Long explanations to answer several questions at once and anticipate some others:
Back in 'the olden days' pagers like Minitors were tested in a Motorola RTL-1005A Universal Radiation Test fixture;
Buy Motorola RTL-1005A Univeral Radiation Test Fixture in New Berlin, Wisconsin, United States. This is a test fixture for servicing pagers and probably other similar size receivers and other electronics. It measures about 8" long, 6" wide, and 5" high. It is sturdily built with a heavy brass base.
www.tzsupplies.com
You would connect your signal generator/ service monitor to the BNC connector at the right hand side, and lay the pager face down in the fixture, and generate a very low-level RF signal to it. Ideally, just enough to set off the pager, and while it was in there, adjust the RF tuning controls in the Receiver section for best sensitivity.
The little toggle-clamp assembly would flip down and contact ground and a receiver metering point to measure from. Keep reducing the RF output of your service monitor, tweak the coils & caps in the Receiver, 'til you can't make it any better.
Really really well set up radio shops had the pager test bench in an RF screen room, so no outside signal could get in and interfere with your on frequency tests, and no signal from the generator inside could get out and set of pagers unwittingly.
In a pinch, you can put a rubber duck antenna on the generator's output port, do a very low signal, and lay the pager right alongside the duck; not as precise, but a good quick check.
All this assumes you have a proper piece of RF signal generator (and most for the last decades also include two-tone encoding).

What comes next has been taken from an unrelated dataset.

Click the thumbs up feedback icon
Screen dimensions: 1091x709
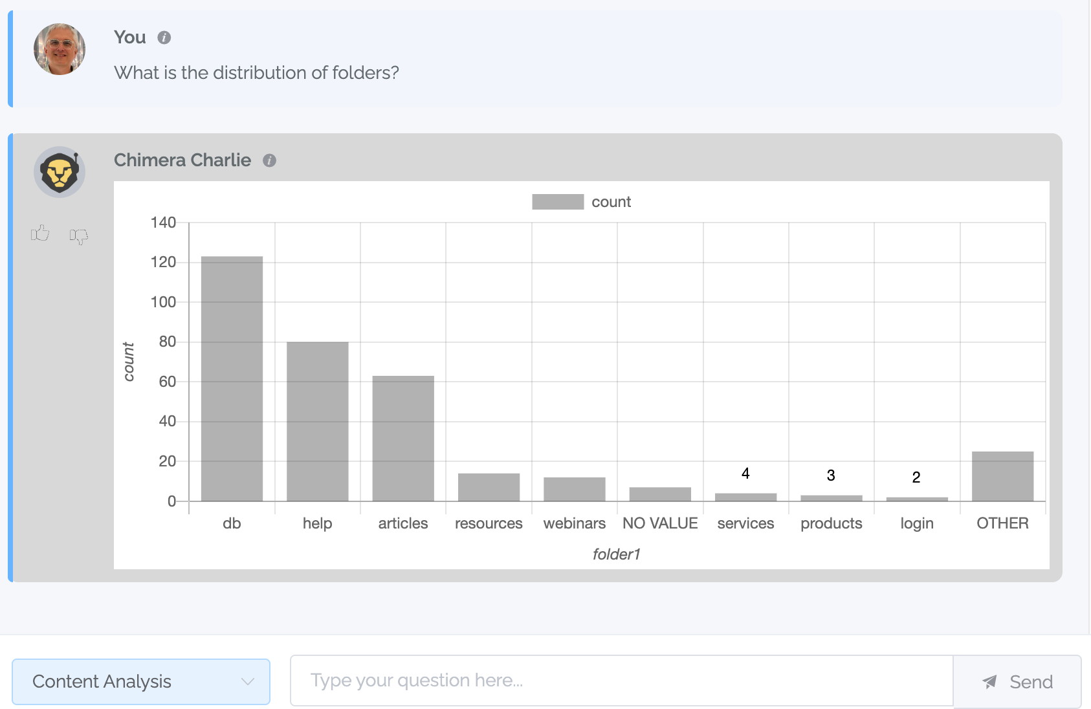point(40,234)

Trying to use a portable programmed with frequency & tones will tell you the pager receives, but not the basic sensitivity.

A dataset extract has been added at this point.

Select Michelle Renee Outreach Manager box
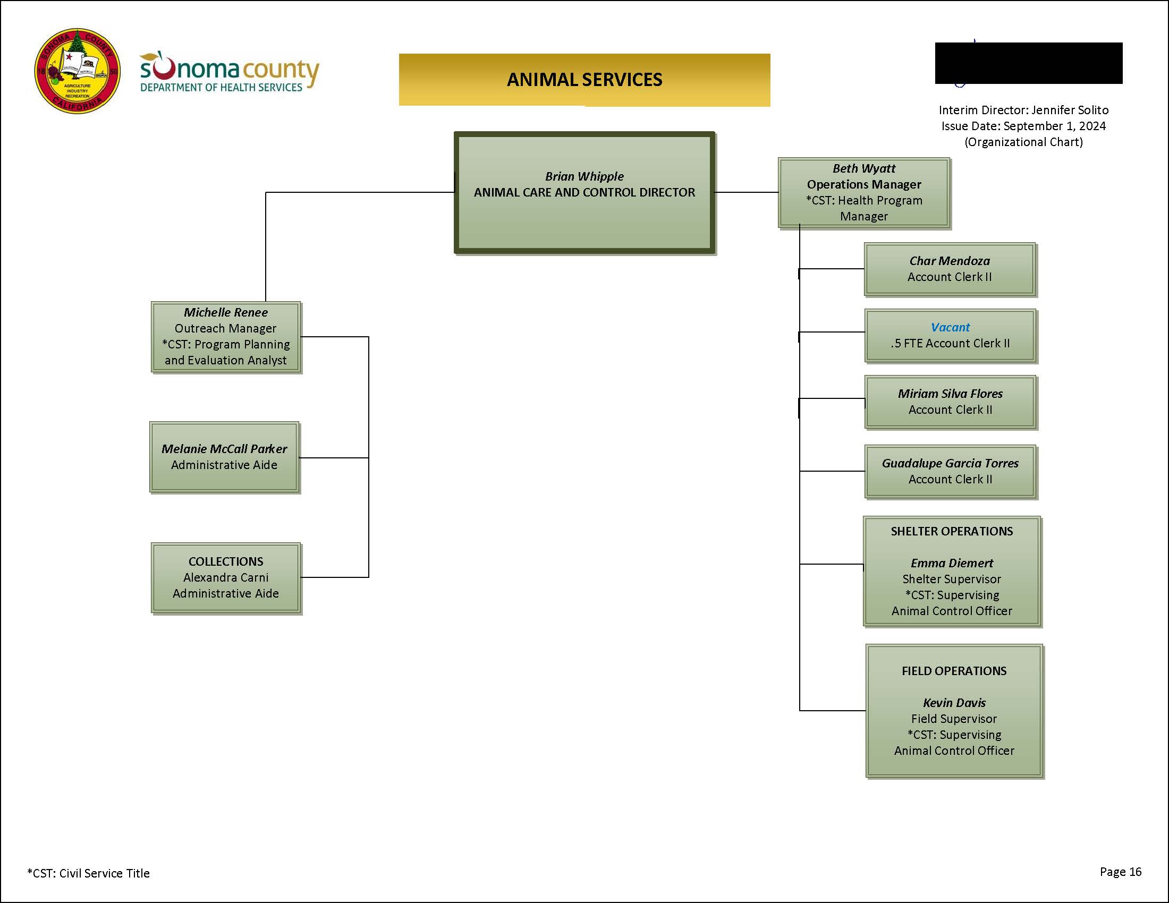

Along the US-Canadian border is a thing called "Line A" roughly paralleling the border and about 75 miles from it, (It's Line B inside Canada), where radio frequency coordination for business and public safety licenses have to be also cleared thru the opposite country's authority, and
Here's a good page from WWARA:
And another mapping effort, zoomable:
And here is finally some meat of the matter, again from WWARA:
Down near the bottom of that document, you'll see a footnote that Amateur operation cannot be in 420 MHz to 430 MHz, north of Line A. Because that range is used for their (business? public safety? what else?) radios.
If you go over to Buffalo & Erie County NY, (
Erie County, New York (NY) Scanner Frequencies and Radio Frequency Reference) you'll see lots of Public Safety frequency use between 420 & 430 MHz. Buffalo, Rochester, and such are within Line A, so they can get coordinated for frequencies in that range and hams must stay out.
I looked at several counties in Washington that are within Line A, but I don't see them using this range.
Since you're in King County, Line A runs right thru your county. Down in the rest of U.S., your 423.7750 would normally be in the ham band, but not where you are.
In spite of growing up south of Buffalo, I only got my ham license after moving here in North Carolina, so I've never learned the particulars of Line A operation, rules, etc. When I've visited back home, I typically don't do much ham time, esp. on 70 cm, and even then it would generally be on established ham repeaters listed in the directories.
All that said, don't lose your gung-ho for this radio stuff. (aside: very funny movie, when Michael Keaton was young. 'Between a rock and a hard-on')(but I digress again). Up in your neck of the woods, this Line A stuff makes life complicated. And somewhat last, Minitor II's are I think the last of the crystal-based pagers; if you want to change frequency, it's gonna cost a fair amount. You could move it into the ham range where you are, but that would take a list of expensive or almost unobtainium equipment and a long learning curve.
I've probably raised more questions than I've answered but I figured I would try to answer some of the ones you're heading towards anyway.